Lung Volumes Respiratory Rate – Amount you can breathe in in one minute Equal to approx 12 BPM = 6 Litres of air passes through lungs During exercise = 30 – 40 BPM Other measurements include, Tidal Volume, Inspiratory & Expiratory Reserve Volume, Vital Capacity, residual Volume, Total Lung Capacity, Chemical Control

Tidal Volume Tidal volume is the lung volume representing the normal volume of air displaced between normal inspiration and expiration when extra effort is not applied. Typical values are around 500ml or 7ml/kg bodyweight

Mechanisms of Breathing The volume of air which you normally breathe in and out is called the tidal volume. This is normally about 500 cm 3 when you are at rest However if you breathe in as much as you can you can breathe in more than 500 cm 3. The extra volume of air breathed in (inspiration) is called the inspiratory reserve volume Similarly when you breathe out as much as you can, the extra volume of air breathed out (expiration) is called the expiratory reserve volume These three volumes added together give you your vital capacity: the maximum volume of air you can breathe in or out When you have breathed out as much as you can there is still some air left in your lungs i.e. you cannot empty your lungs completely. This volume is called the residual volume The vital capacity plus the residual volume equals your total lung capacity

Vital Capacity Vital Capacity is the amount of air that can be forced out of the lungs after maximal inspiration. The volume is around 4,800cm3

Residual Volume The amount of air remaining in the lung at the end of a maximal exhalation

Control of Breathing – Neural & Chemical Control Breathing rate is primarily regulated by neural and chemical mechanisms. Respiration is controlled by spontaneous neural discharge from the brain to nerves that innervate respiratory muscles. The primary respiratory muscle is the diaphragm, which is innervated by the phrenic nerve.
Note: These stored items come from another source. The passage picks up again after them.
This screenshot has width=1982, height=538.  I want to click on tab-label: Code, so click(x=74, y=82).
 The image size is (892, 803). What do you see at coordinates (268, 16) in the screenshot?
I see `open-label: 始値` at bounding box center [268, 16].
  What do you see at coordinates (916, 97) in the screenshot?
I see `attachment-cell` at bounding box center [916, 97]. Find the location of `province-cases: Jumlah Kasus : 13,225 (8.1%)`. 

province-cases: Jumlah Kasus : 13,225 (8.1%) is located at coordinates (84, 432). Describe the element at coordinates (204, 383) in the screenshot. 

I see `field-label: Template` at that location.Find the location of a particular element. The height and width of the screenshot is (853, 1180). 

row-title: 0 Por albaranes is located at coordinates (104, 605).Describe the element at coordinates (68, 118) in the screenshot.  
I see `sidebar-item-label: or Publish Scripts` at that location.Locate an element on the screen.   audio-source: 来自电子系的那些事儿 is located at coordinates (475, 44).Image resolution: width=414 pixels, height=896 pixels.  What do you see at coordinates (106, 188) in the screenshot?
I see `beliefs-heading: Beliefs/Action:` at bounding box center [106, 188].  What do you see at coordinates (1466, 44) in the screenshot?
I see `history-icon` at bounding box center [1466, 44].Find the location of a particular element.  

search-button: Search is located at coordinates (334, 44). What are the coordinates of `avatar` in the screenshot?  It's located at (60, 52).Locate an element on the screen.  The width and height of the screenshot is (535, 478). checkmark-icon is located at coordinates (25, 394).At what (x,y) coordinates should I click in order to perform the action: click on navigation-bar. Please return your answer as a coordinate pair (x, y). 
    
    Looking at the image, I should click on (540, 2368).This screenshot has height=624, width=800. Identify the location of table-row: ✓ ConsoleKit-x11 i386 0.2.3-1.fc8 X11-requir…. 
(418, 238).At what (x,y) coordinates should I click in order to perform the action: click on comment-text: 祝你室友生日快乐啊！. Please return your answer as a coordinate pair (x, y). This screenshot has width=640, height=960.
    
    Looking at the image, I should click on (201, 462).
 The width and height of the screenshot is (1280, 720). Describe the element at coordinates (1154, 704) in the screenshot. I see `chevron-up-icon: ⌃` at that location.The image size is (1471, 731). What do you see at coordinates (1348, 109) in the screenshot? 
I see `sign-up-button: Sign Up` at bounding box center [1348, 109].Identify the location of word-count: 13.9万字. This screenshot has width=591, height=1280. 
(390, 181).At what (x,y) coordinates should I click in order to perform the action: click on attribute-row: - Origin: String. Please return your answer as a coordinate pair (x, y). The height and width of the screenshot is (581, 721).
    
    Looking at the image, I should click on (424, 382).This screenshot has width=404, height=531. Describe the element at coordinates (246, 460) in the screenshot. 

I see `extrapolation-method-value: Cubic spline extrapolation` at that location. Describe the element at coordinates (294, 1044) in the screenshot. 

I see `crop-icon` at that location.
The rate at which the nerves discharge is influenced by the concentration of oxygen, carbon dioxide and the acidity of the blood Chemical Control There are chemoreceptors in the brain and the heart that sense the amount of oxygen, carbon dioxide and acid present in the body. As a result, they modulate the respiratory rate to properly compensate for any disruptions in balance of any of these chemicals. Too much carbon dioxide or acidity and too little oxygen cause the respiratory rate to increase and vice versa. Carbon dioxide chemoreceptors are much more sensitive than oxygen chemoreceptors and, thus, exert an effect with smaller changes. Neural Control There are two neural mechanisms that govern respiration -- one for voluntary breathing and one for automatic breathing. The voluntary impulse originates in the cerebral cortex region of the brain and the automatic impulse originates in the medulla oblongata.